# does this mean i have a shop?



## grunty (Nov 30, 2009)

Well after asking around, friends and whoever else was around at the time, I struck lucky and found another old friend of mine was selling his milling machine ;D
After a couple of phonecalls and a whole weekend waiting  i went and viewed it tonight and agreed to buy it ;D
It is a Beaver VBPR, a bit grubby as it has only done about 10 little jobs in the last 20 odd years, hence the sale, and it could do with a paint. 
All I need now is to figure out how to get it off the floor and onto the trailer ???
Then, or rather before that, I need to clear a spot in the shop to install it. I reckon the veg oil filter system need to be re homed 

Heres to many hours learning how to drive it scratch.gif  ???

It does come with a decent vice and some tooling so i can get off to a good start 8)


----------



## Tin Falcon (Nov 30, 2009)

▶ **What is required**: Repeat the stretch of the milling machine post from "Then, or rather" through "good start 8)", swapping "veg oil filter system" for "welding bench".

▶ **Recorded data**:

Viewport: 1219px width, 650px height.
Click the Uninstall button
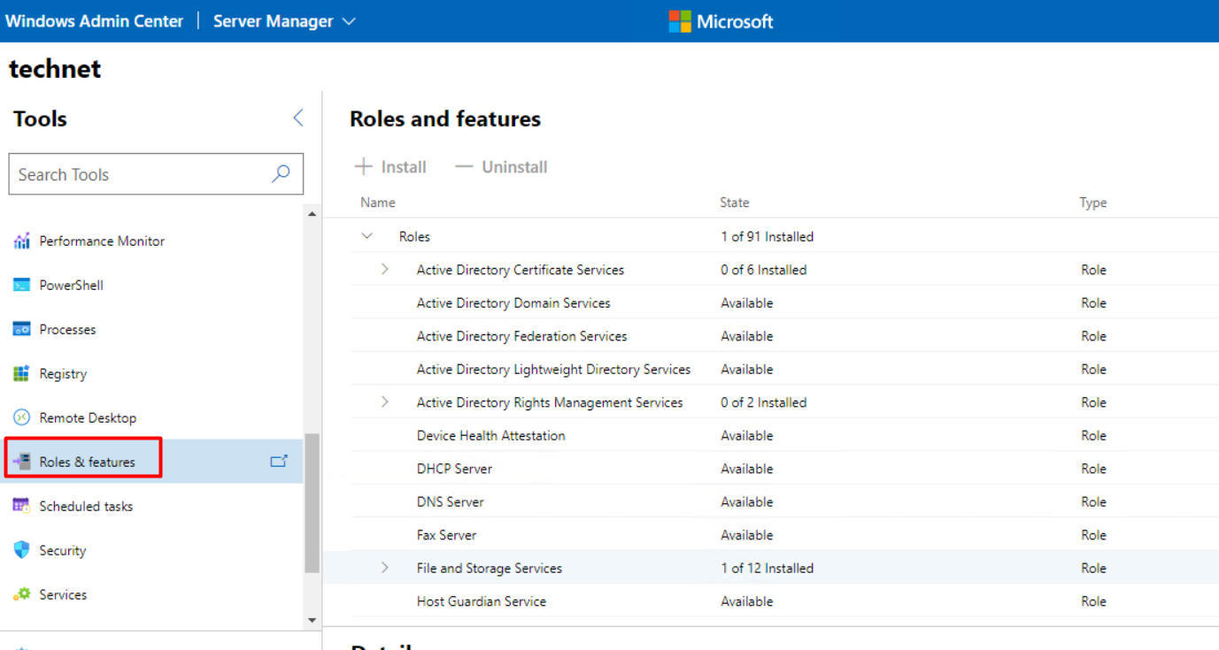click(x=500, y=166)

▶ **Result of this task**:
Then, or rather before that, I need to clear a spot in the shop to install it. I reckon the welding bench need to be re homed 

Heres to many hours learning how to drive it scratch.gif  ???

It does come with a decent vice and some tooling so i can get off to a good start 8)